The cranes are configured to be capable of plumbing the centre of Vale Brasil's holds and then back to the deck-mounted hopper. The conveyors are covered to control dust and the shiploader is mounted on rails to traverse the length of the deck. The conversion also incorporated upgrades to her accommodation and generating capacity.
Starboard side, five Liebherr cranes
Although she is anchored in the inner harbour, it is expected that the ship-to-ship mooring and unloading will take place in the outer bay. Ore Fabrica will be capable of three discharge modes - direct trans-shipment, discharge into her own ore holds and loading out of her holds to a receiving vessel. Vale Brasil will arrive with just under 400,000 tonnes of ore while Ore Fabrica has a corresponding deadweight of 280,000 tonnes. At least one, and up to three Capesize are going to be needed to take the full cargo if Vale is going to minimise the number of times the ore is handled.
Ship Loader with transfer conveyors
With the planned Malaysian land-backed trans-shipment terminal years away, Ore Fabrica is Vale's only Asian discharge port for the Chinamax VLOC's.

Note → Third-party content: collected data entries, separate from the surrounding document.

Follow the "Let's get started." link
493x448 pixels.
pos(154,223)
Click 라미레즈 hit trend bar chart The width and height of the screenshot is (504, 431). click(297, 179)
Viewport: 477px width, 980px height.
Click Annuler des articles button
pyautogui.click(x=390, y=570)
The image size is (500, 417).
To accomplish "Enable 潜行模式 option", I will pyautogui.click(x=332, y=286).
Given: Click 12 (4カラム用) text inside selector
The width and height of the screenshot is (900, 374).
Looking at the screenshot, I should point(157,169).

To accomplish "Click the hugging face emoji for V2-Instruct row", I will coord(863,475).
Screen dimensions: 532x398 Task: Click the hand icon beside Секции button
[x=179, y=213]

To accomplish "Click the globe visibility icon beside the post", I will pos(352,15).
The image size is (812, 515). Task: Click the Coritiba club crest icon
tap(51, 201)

With the remainder of the VLOC's entering service in the next two years, Ore Fabrica will working at capacity as the 35 ships haul ore eastward. Although a clever technical solution to the current political impasse, the AM doesn't believe that Ore Fabrica will be capable of keeping up with the relentless pace of Chinamax arrivals - one every three days? The AM still belives that a commercial solution, albeit with Chinese Owners snapping up some or all of Vale's ships at a discount, will see them discharging in Chinese ports as they were designed to do.